Some unknown catastrophe has destroyed the Earth. The world now consists of burnt earth, ashes, ever-present clouds, ashy rain and ashy snow. Most human life and all non-human life is dead.
Several years after the catastrophe, a father and a son make their way through the devastation towards the sea. Not really expecting to find anything different there, they keep walking because they need something to aim for. With a shopping cart to hold their possessions, they scavenge whatever small scraps they can find, and hide from “the bad guys”. The only food to be had is tinned.
It is late autumn / early winter. Some days it rains, other days it snows. The two are thin and cold and filthy and hungry, frequently hovering near death.
The son, born days after whatever cataclysm caused this devastation, is young enough to not question things. He has learnt to be afraid of everything, and yet he has a child’s innocence and unconditional love for his father – and anyone else who is not a “bad guy”. The father knows what has been lost but is slowly forgetting what life used to be like.

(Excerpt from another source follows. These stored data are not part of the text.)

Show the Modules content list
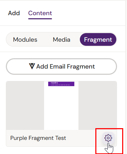 click(25, 40)
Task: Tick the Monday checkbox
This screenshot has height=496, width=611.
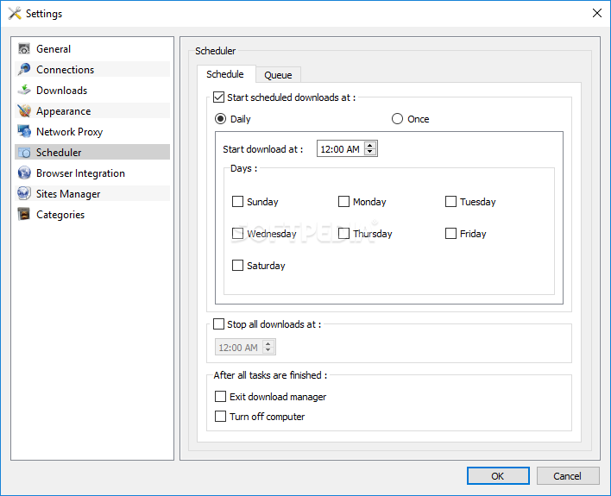Action: [x=343, y=202]
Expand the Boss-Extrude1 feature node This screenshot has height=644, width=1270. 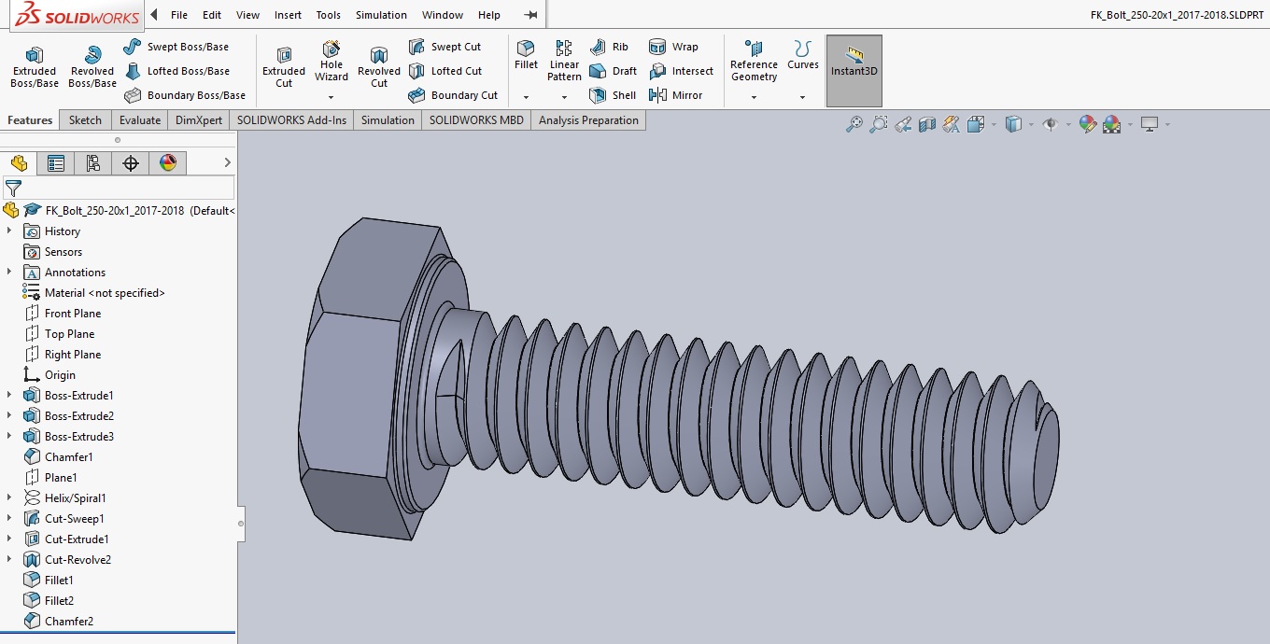tap(9, 396)
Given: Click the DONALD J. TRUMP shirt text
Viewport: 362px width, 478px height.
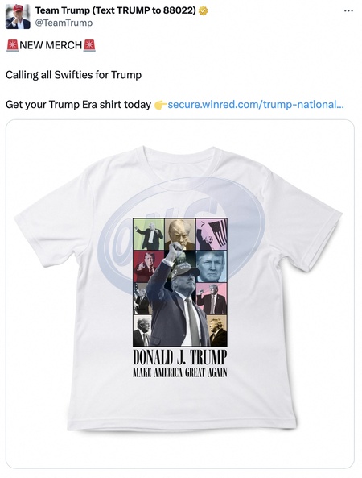Looking at the screenshot, I should pyautogui.click(x=180, y=358).
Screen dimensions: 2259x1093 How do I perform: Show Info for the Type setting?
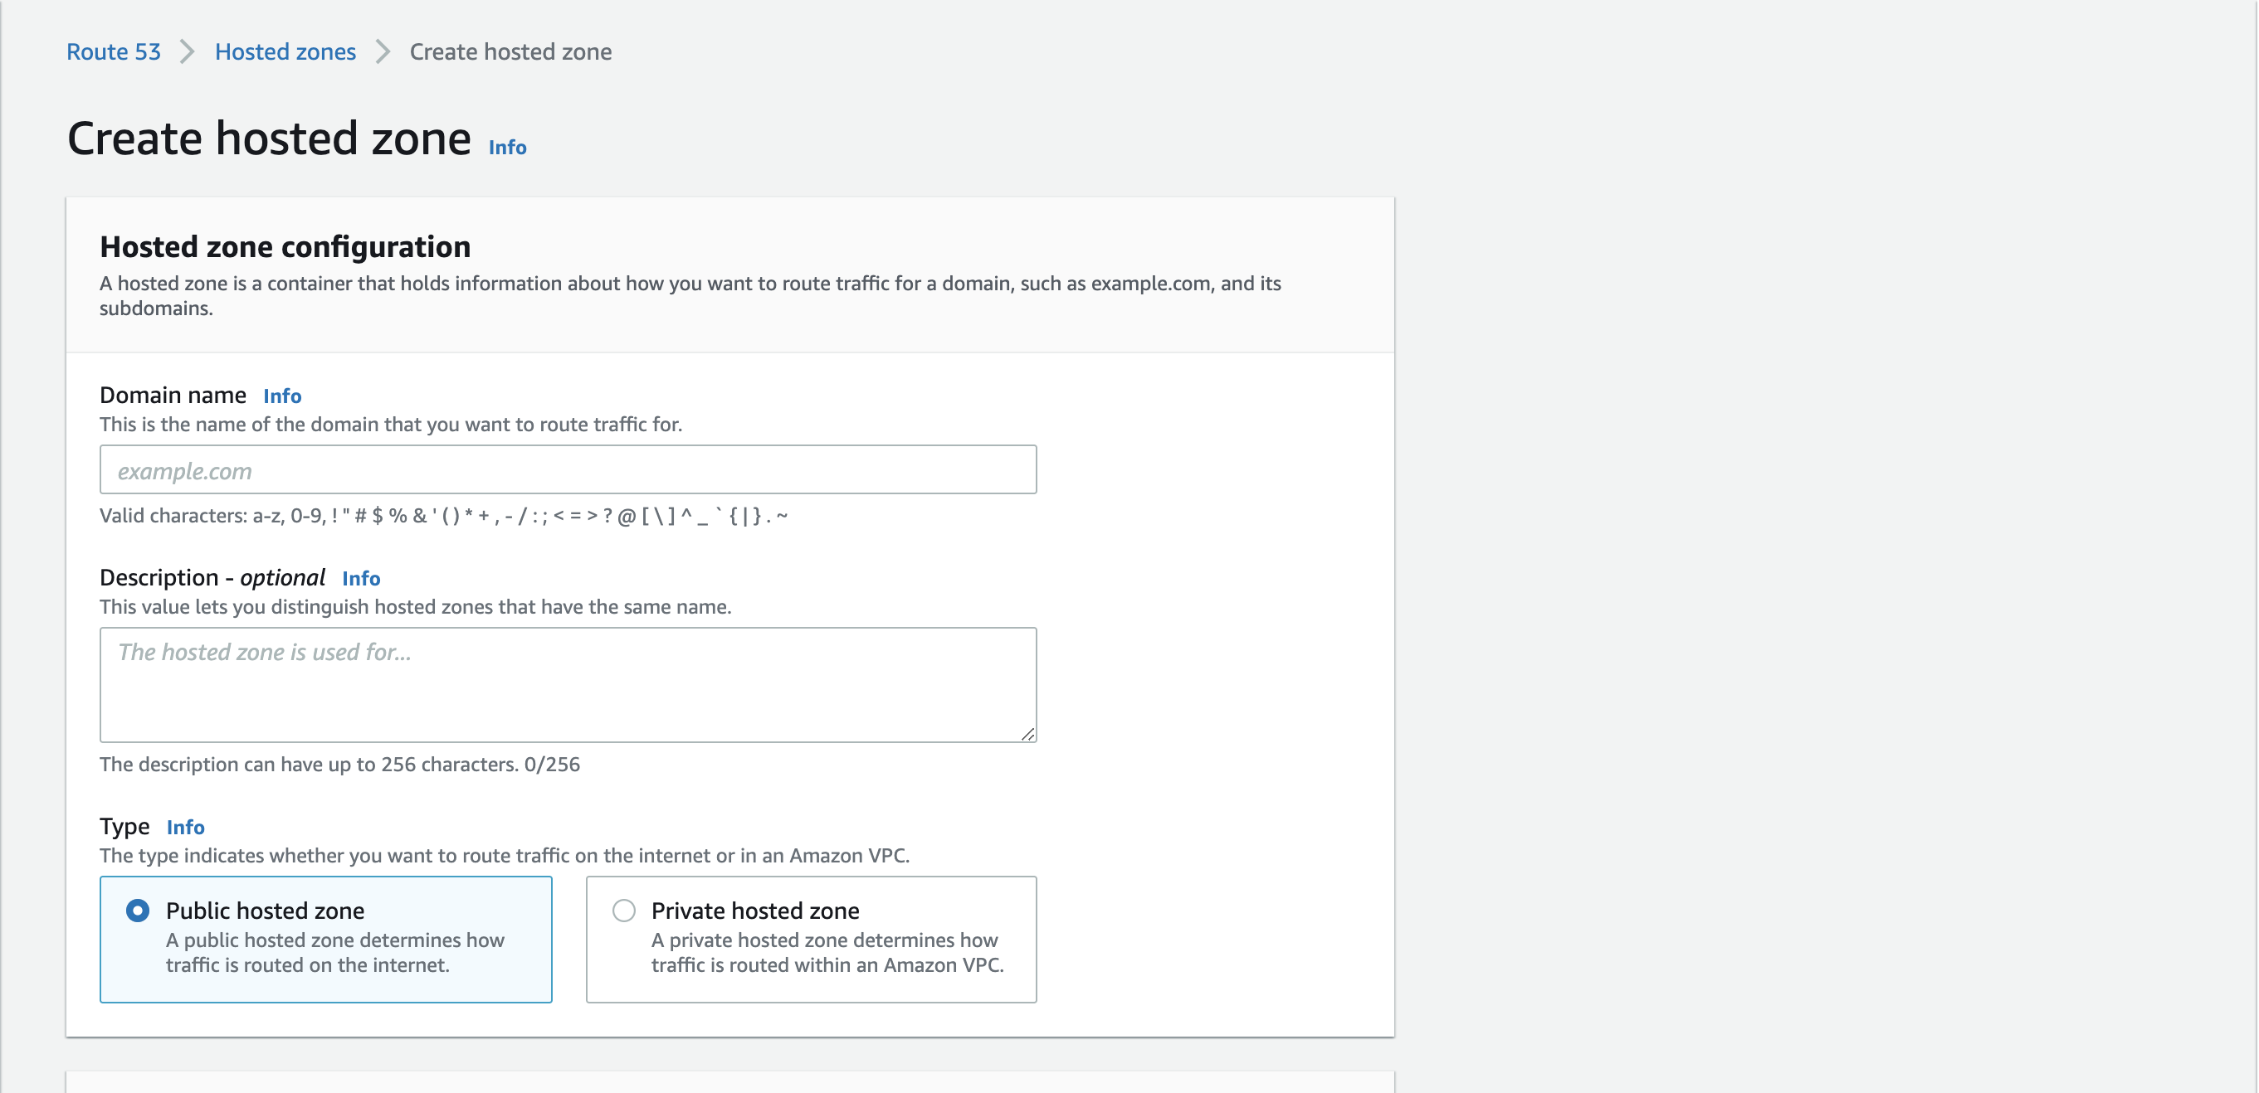(185, 827)
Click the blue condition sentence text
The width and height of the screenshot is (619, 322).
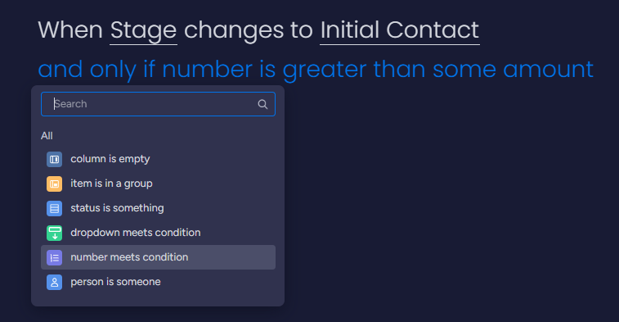(x=316, y=69)
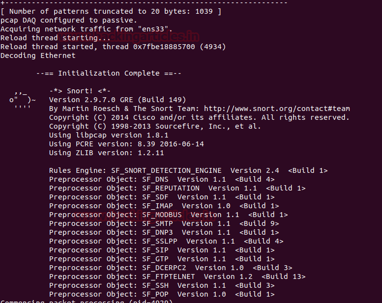The width and height of the screenshot is (382, 303).
Task: Click the PCRE version 8.39 line
Action: (x=126, y=144)
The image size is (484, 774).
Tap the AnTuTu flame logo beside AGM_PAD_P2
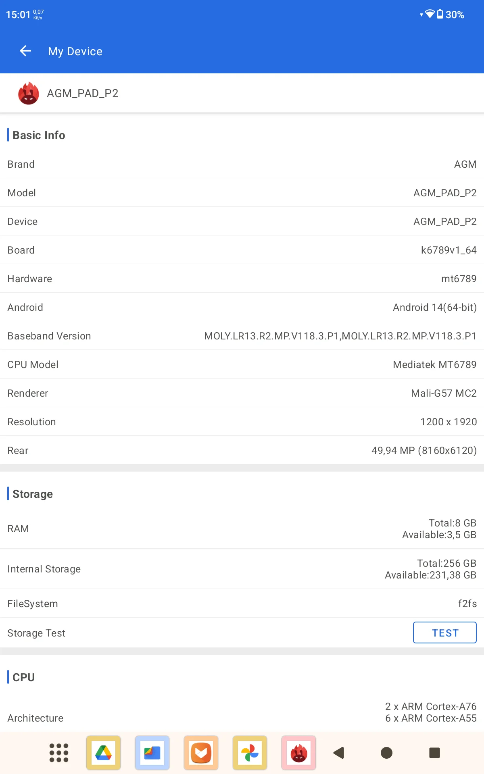[29, 93]
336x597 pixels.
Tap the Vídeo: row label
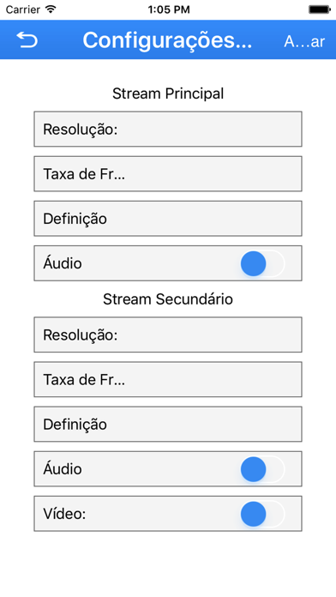[x=64, y=514]
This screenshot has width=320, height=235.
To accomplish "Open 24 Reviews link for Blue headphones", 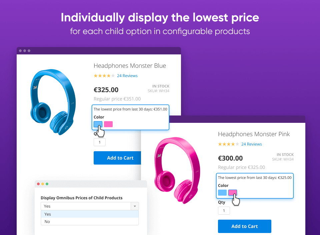I will pos(127,76).
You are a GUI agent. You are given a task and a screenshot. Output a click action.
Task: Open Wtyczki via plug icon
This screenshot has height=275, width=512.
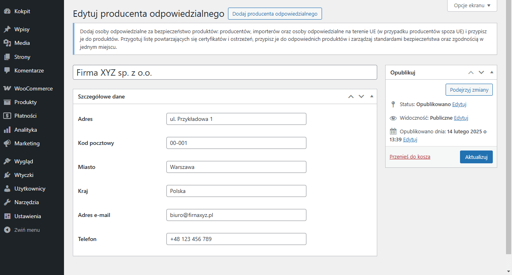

The father keeps going only because he knows that he needs to keep his son alive. (The mother gave up years ago and took her own life. In a world like this, suicide is the sane choice.) Both are only kept alive by their love for each other – neither can imagine a life without the other.
That’s Cormac McCarthy’s The Road. A dark and grim book. The world he describes is depressing, brutal and miserable. A world without hope, and without hope of hope. But nevertheless there is so much love and tenderness in this book that the enduring feeling is one of love. A heartbreaking book, to be sure, but at the same time also strangely uplifting.
In any case it’s a powerful and compelling book. It’s stark and minimalistic in language and description and plot. In fact there isn’t much plot, just repetition of the same few activities: walk, hide, scavenge, shiver, sleep. No chapters, just moments. Little punctuation, and as few words as possible. Things and people have no names, even: there is “the man” and “the boy”. But when the world has ended, who can care about punctuation?
The Road should ideally be read in a day or two, so you can immerse yourself in the feelings, and let the book take hold of you. As soon as I had finished it, I wanted to re-read it, but didn’t, because it would have been too much. It’s one of those unforgettable books that will stay with you forever.
Best review: NY Review of Books.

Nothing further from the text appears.